> WHAT YOU NEED TO DO:
Copy out only those lines running from the line with "Go back using the left chevron arrow" to the end of the listing, keeping each one exactly as it is.
--- EXTRACTED MATERIAL ---
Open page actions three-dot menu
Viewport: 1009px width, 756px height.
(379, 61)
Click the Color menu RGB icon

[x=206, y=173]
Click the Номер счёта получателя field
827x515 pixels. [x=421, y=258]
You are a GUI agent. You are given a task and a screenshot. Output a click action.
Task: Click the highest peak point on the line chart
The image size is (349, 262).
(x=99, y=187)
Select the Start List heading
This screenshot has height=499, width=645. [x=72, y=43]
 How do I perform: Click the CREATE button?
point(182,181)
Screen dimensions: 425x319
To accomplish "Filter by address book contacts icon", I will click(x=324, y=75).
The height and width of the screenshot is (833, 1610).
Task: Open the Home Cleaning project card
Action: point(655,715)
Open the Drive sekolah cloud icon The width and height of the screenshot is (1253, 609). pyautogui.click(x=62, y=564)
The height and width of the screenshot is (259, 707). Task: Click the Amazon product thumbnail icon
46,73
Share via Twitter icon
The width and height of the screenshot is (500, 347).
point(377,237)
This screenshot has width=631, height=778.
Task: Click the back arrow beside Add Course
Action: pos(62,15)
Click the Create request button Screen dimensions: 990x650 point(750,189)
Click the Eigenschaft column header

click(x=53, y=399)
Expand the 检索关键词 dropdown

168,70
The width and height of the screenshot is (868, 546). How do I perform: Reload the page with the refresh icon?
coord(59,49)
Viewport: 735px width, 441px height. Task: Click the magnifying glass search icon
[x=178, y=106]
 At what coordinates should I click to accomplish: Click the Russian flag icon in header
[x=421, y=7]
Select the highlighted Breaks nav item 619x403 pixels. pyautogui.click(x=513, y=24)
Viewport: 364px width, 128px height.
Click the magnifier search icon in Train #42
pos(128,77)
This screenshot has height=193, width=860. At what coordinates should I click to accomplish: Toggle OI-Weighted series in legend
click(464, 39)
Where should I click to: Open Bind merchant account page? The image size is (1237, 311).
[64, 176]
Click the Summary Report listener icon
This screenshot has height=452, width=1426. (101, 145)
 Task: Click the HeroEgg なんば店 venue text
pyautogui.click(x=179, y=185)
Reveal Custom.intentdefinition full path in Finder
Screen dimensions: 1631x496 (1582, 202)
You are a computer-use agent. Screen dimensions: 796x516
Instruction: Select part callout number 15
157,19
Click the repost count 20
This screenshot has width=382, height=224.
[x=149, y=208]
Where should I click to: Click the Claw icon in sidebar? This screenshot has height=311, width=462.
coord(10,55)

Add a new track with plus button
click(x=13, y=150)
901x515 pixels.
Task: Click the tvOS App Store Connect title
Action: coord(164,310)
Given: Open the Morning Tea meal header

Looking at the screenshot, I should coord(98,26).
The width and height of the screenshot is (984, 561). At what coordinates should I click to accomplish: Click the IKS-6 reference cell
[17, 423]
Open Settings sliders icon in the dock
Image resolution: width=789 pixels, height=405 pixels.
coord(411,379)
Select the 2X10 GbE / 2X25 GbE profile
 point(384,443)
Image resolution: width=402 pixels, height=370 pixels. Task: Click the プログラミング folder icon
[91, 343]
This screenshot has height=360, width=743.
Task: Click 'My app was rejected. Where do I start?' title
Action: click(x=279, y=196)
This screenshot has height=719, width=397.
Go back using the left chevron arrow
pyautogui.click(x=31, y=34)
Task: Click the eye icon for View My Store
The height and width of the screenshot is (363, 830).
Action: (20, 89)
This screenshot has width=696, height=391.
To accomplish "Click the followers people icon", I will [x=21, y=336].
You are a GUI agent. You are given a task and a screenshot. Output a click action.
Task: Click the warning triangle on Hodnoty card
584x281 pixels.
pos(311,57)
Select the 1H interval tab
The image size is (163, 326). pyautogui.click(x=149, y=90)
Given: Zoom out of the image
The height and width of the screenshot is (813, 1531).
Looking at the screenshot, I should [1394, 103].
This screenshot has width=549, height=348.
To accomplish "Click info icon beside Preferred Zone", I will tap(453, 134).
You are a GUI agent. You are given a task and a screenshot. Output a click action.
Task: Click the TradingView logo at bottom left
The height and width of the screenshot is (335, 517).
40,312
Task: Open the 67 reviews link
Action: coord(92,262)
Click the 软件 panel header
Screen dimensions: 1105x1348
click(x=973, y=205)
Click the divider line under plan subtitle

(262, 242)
---
> OUTPUT OF THE TASK:
Go back using the left chevron arrow
pyautogui.click(x=31, y=34)
Task: Click the eye icon for View My Store
The height and width of the screenshot is (363, 830).
Action: (20, 89)
This screenshot has width=696, height=391.
To accomplish "Click the followers people icon", I will [x=21, y=336].
You are a GUI agent. You are given a task and a screenshot. Output a click action.
Task: Click the warning triangle on Hodnoty card
584x281 pixels.
pos(311,57)
Select the 1H interval tab
The image size is (163, 326). pyautogui.click(x=149, y=90)
Given: Zoom out of the image
The height and width of the screenshot is (813, 1531).
Looking at the screenshot, I should [1394, 103].
This screenshot has width=549, height=348.
To accomplish "Click info icon beside Preferred Zone", I will tap(453, 134).
You are a GUI agent. You are given a task and a screenshot. Output a click action.
Task: Click the TradingView logo at bottom left
The height and width of the screenshot is (335, 517).
40,312
Task: Open the 67 reviews link
Action: coord(92,262)
Click the 软件 panel header
Screen dimensions: 1105x1348
click(x=973, y=205)
Click the divider line under plan subtitle

(262, 242)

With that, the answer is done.